When X is the main diffusion sequence, $S_2$ is the round of the encryption sequence; when Y is the main diffusion sequence, $S_3$ is the round of the encryption sequence, and when Z is the main diffusion sequence, $S_4$ is the round of the encryption sequence. Given the space, only X is given here as the diffusion rule for the principal diffusion vector:

Step 1 divides the sequence $S_{SP}$ into three groups of X, Y and Z so that N = H × W, X = $S_{SP}$ [0:N], Y = $S_{SP}$ [N:2 × N], Z = $S_{SP}$ [2 × N:3 × N] and round = $\lfloor {\log }_2^N\rfloor +1$; divide the encryption sequence $S_2$ into three groups of sequences, $K_x$, $K_y$ and $K_z$; let $K_x$ = $S_2$ [0:N], $K_y$ = $S_2$ [N:2 × N] and $K_z$ = $S_2$ [2 × N:3 × N].

Step 2: set X as the main diffusion sequence, and the other two as the secondary diffusion sequence; that is, $V_p$ is X, $V_{sp1}$ is Y and $V_{sp2}$ is Z, and the diffusion steps are as follows:

$$\begin{array}{l}{V}_{SP1}=\mathrm{mod}(V_{SP1}+V_P+K_{V_P},256)\\ V_P=\mathrm{mod}(V_P+V_{SP1}+K_{V_{SP1}},256)\\ V_{SP2}=\mathrm{mod}(V_{SP2}+V_{SP1}+K_{V_{SP1}},256)\\ V_{SP2}=\mathrm{mod}(V_{SP2}+V_P+K_{V_P},256)\\ V_P=\mathrm{mod}(V_P+V_{SP2}+K_{V_{SP2}},256)\\ V_{SP1}=\mathrm{mod}(V_{SP1}+V_{SP2}+K_{V_{SP2}},256)\\ L\mathrm{ast}=0,n=1\\ V_P=F(V_P,Last)\\ New=G(N,n)\\ V_P=F(V_P,New)\\ n=n+1\\ Last=-New\\ V_{SP1}=\mathrm{mod}(V_{SP1}+V_P+K_{V_P},256)\\ V_P=\mathrm{mod}(V_P+V_{SP1}+K_{V_{SP1}},256)\\ V_{SP2}=\mathrm{mod}(V_{SP2}+V_{SP1}+K_{V_{SP1}},256)\\ V_{SP2}=\mathrm{mod}(V_{SP2}+V_P+K_{V_P},256)\\ V_P=\mathrm{mod}(V_P+V_{SP2}+K_{V_{SP2}},256)\\ V_{SP1}=\mathrm{mod}(V_{SP1}+V_{SP2}+K_{V_{SP2}},256)\end{array}$$

Repeat Lines 8 through 18 of the above equation until n > round, and finally splice and recombine the three groups of sequences of X, Y and Z into sequences $S_{DP}$, which can complete a diffusion.

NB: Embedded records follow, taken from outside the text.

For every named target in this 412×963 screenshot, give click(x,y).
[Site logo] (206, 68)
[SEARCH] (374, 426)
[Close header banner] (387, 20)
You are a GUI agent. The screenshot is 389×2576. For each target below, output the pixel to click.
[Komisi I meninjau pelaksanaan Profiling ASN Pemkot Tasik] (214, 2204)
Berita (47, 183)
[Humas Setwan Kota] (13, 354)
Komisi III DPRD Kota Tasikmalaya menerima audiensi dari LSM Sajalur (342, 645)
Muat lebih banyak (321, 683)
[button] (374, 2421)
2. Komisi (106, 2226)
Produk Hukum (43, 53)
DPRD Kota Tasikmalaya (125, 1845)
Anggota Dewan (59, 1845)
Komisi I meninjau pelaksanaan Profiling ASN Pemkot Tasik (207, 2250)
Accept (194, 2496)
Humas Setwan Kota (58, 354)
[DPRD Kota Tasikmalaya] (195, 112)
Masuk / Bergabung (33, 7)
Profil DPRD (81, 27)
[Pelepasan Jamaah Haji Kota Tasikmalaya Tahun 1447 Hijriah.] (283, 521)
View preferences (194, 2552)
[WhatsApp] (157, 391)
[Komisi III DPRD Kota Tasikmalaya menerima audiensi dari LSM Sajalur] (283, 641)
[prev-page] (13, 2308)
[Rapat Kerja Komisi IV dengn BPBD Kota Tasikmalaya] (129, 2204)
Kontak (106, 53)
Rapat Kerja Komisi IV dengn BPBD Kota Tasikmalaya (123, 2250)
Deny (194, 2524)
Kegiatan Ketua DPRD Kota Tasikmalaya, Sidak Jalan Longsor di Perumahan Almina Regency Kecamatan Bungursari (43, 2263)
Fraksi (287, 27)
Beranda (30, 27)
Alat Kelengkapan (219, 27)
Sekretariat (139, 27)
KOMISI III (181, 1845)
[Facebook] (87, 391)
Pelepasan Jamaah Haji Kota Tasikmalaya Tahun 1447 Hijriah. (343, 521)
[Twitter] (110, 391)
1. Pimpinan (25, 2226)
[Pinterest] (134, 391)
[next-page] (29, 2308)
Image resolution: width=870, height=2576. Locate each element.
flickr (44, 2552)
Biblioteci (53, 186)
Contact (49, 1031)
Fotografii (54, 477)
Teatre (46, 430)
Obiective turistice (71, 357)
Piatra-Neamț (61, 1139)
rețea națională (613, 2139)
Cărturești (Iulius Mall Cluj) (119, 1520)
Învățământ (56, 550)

To illustrate the above steps more vividly, assuming that N = 10, round = $\lfloor {\log }_2^N\rfloor +1$ = 4, the change element is $y_0$ and Figure 5 is a diffusion diagram of the Y main diffusion sequence, it can be seen that when the $y_0$ changes, after round + 1 small diffusion, it will lead to the change of all elements.

In general, the diffusion process is that the image data is divided into three groups, three rounds of diffusion; each round of diffusion selects one of X, Y or Z as the main diffusion sequence and the other two as the secondary diffusion sequence. The main diffusion vector diffuses at the same time to carry out round cycle shift, and finally realizes that the change of any element will cause all the output elements to change, which further improves the key sensitivity and plain sensitivity of the encryption algorithm in this paper.

When decrypting, the reverse operation of the encryption operation on the cipher image can be performed, limited by space, and only X is given as the corresponding decryption step when the main diffusion sequence:

$$\begin{array}{l}n=round\\ New=G(N,n)\\ X=F(X,New)\\ Y=\mathrm{mod}(Y-Z-K_Z,256)\\ X=\mathrm{mod}(X-Z-K_Z,256)\\ Z=\mathrm{mod}(Z-X-K_X,256)\\ Z=\mathrm{mod}(Z-Y-K_Y,256)\\ X=\mathrm{mod}(X-Y-K_Y,256)\\ Y=\mathrm{mod}(Y-X-K_X,256)\\ X=F(\mathrm{X},-New)\\ n=n-1\\ \mathrm{Repeat}lines 2-11 \mathrm{until} n>round\\ Y=\mathrm{mod}(Y-Z-K_Z,256)\\ X=\mathrm{mod}(X-Z-K_Z,256)\\ Z=\mathrm{mod}(Z-X-K_X,256)\\ Z=\mathrm{mod}(Z-Y-K_Y,256)\\ X=\mathrm{mod}(X-Y-K_Y,256)\\ Y=\mathrm{mod}(Y-X-K_X,256)\end{array}$$

4. Experimental and Safety Analysis

The experimental environment in this article is as follows: the hardware environment is Intel(R) Core(TM) i5-7200U CPU @ 2.50 GHz, 8.00 GB RAM. The software environment is Windows 10, Python 3.8.8.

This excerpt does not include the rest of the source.